# What is expected:
Where the records hold the string "Given", show the whole line it sits on.

# Data to examine:
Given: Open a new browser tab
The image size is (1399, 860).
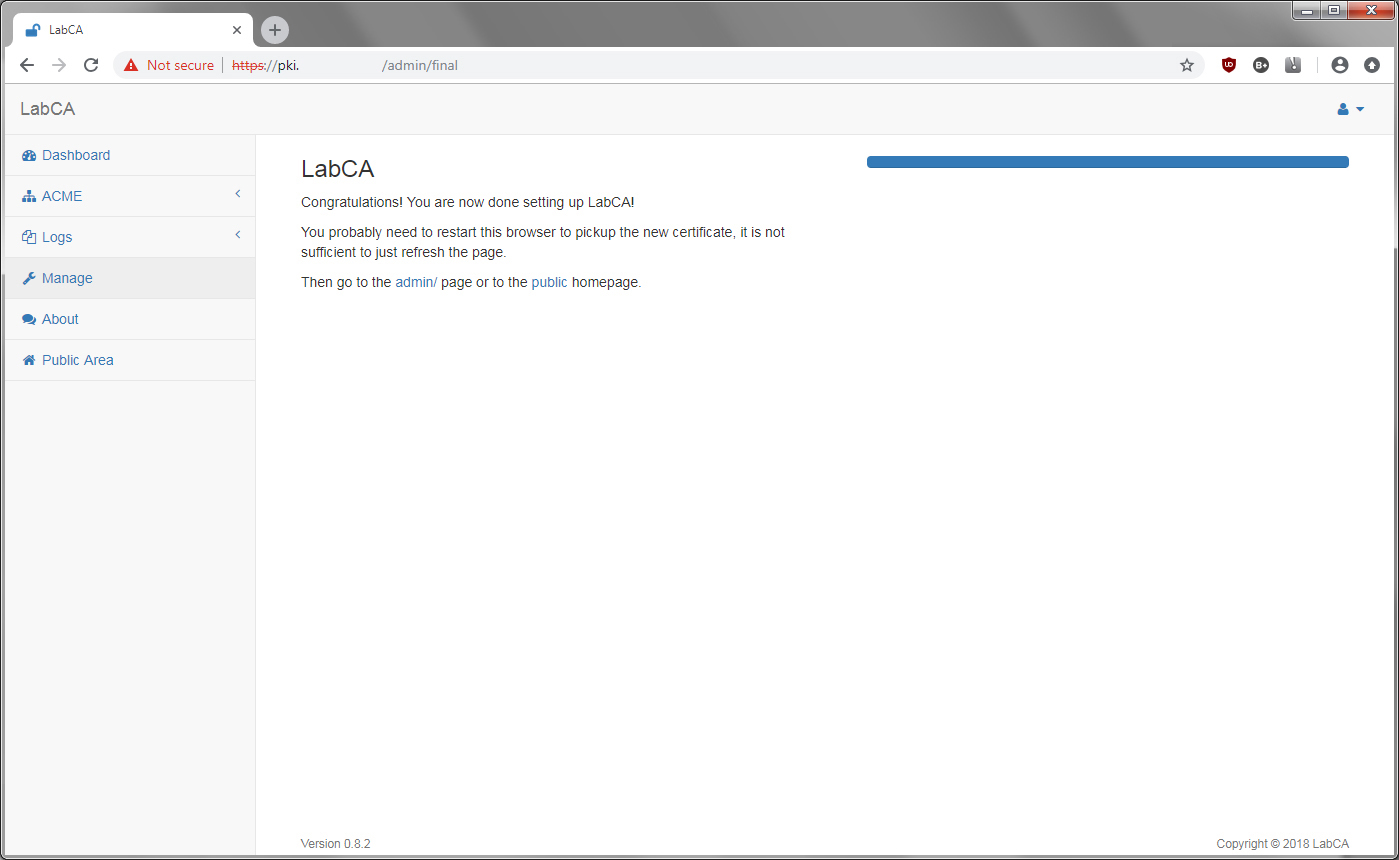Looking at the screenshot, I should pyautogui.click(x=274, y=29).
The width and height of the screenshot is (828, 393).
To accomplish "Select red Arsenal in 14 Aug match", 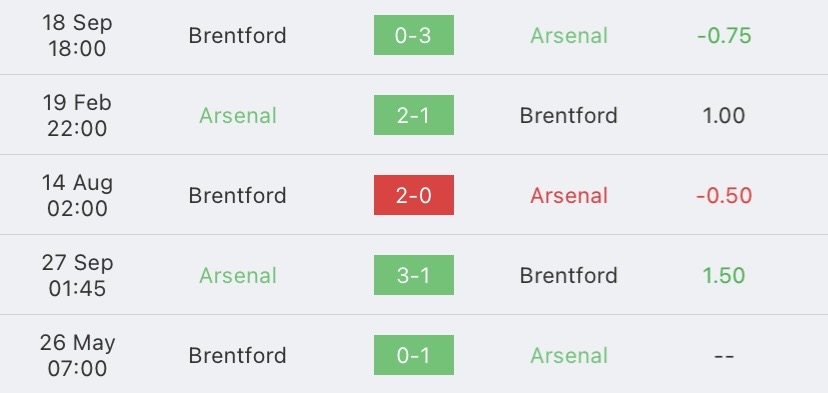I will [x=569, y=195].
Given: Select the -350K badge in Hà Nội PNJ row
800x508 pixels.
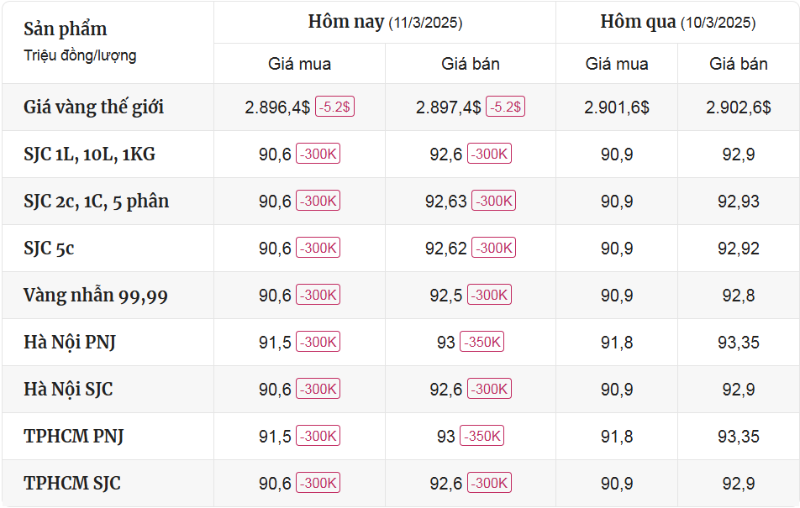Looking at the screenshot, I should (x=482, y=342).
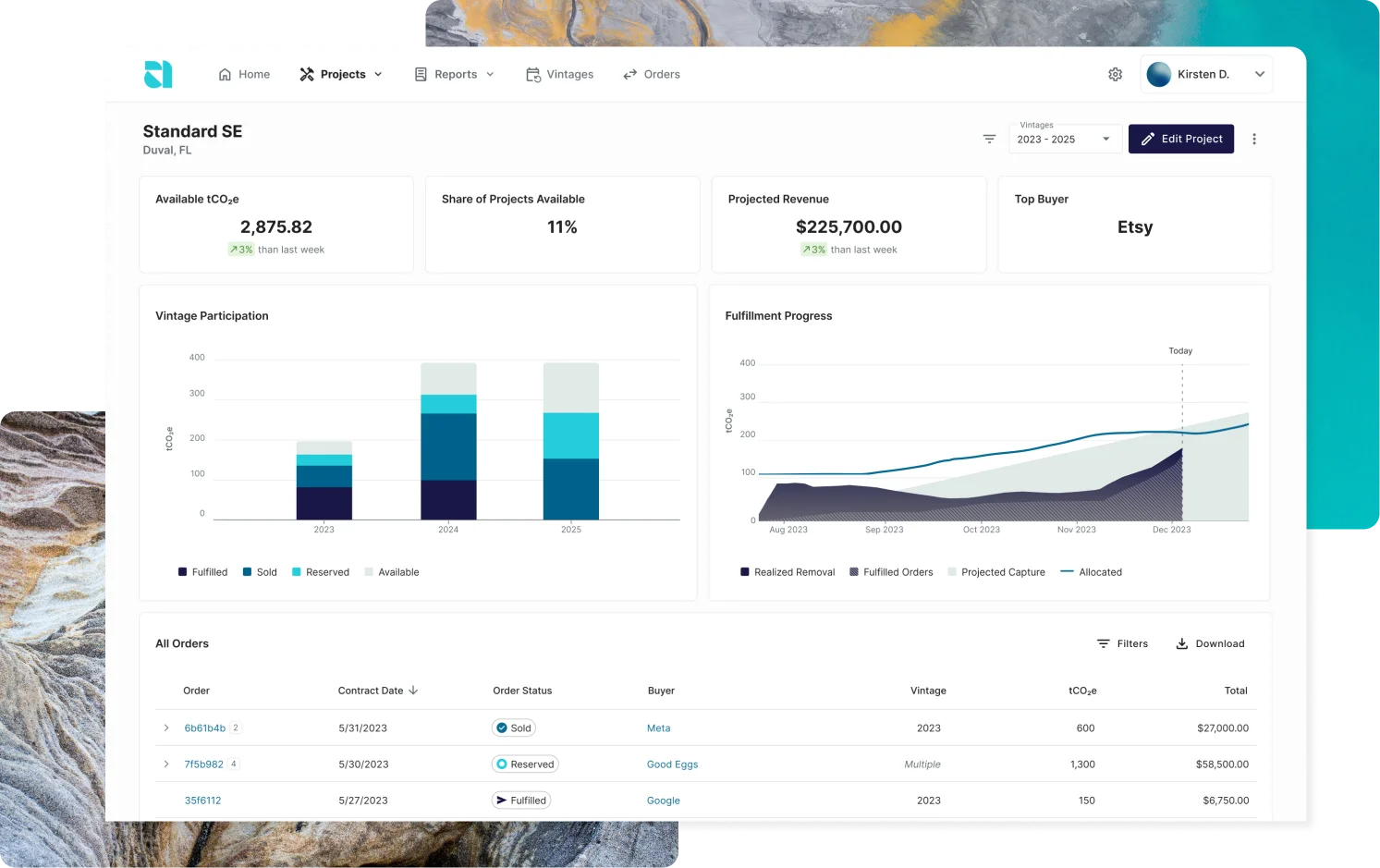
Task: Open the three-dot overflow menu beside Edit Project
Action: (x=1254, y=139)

...

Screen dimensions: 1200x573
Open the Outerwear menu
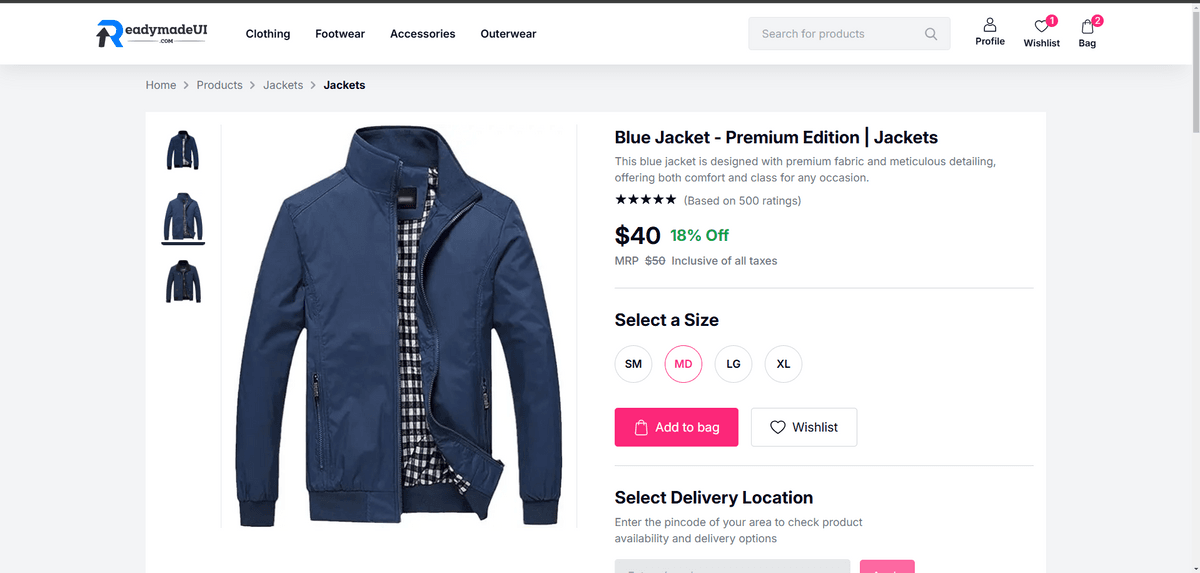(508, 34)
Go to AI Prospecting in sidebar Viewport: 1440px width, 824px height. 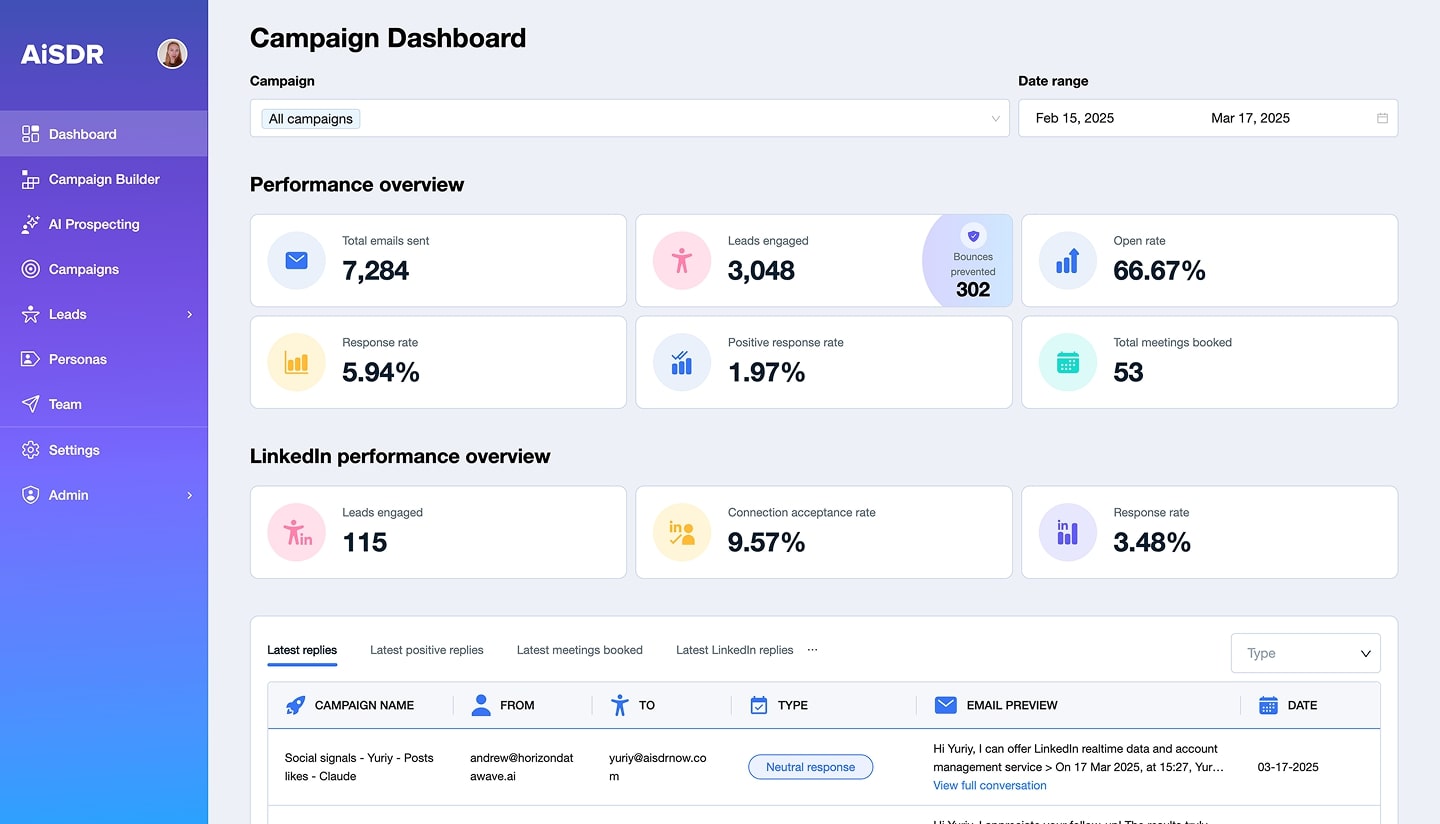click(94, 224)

# Your solution:
Given: Open a new browser tab
Given: Select the -350K badge in Hà Nội PNJ row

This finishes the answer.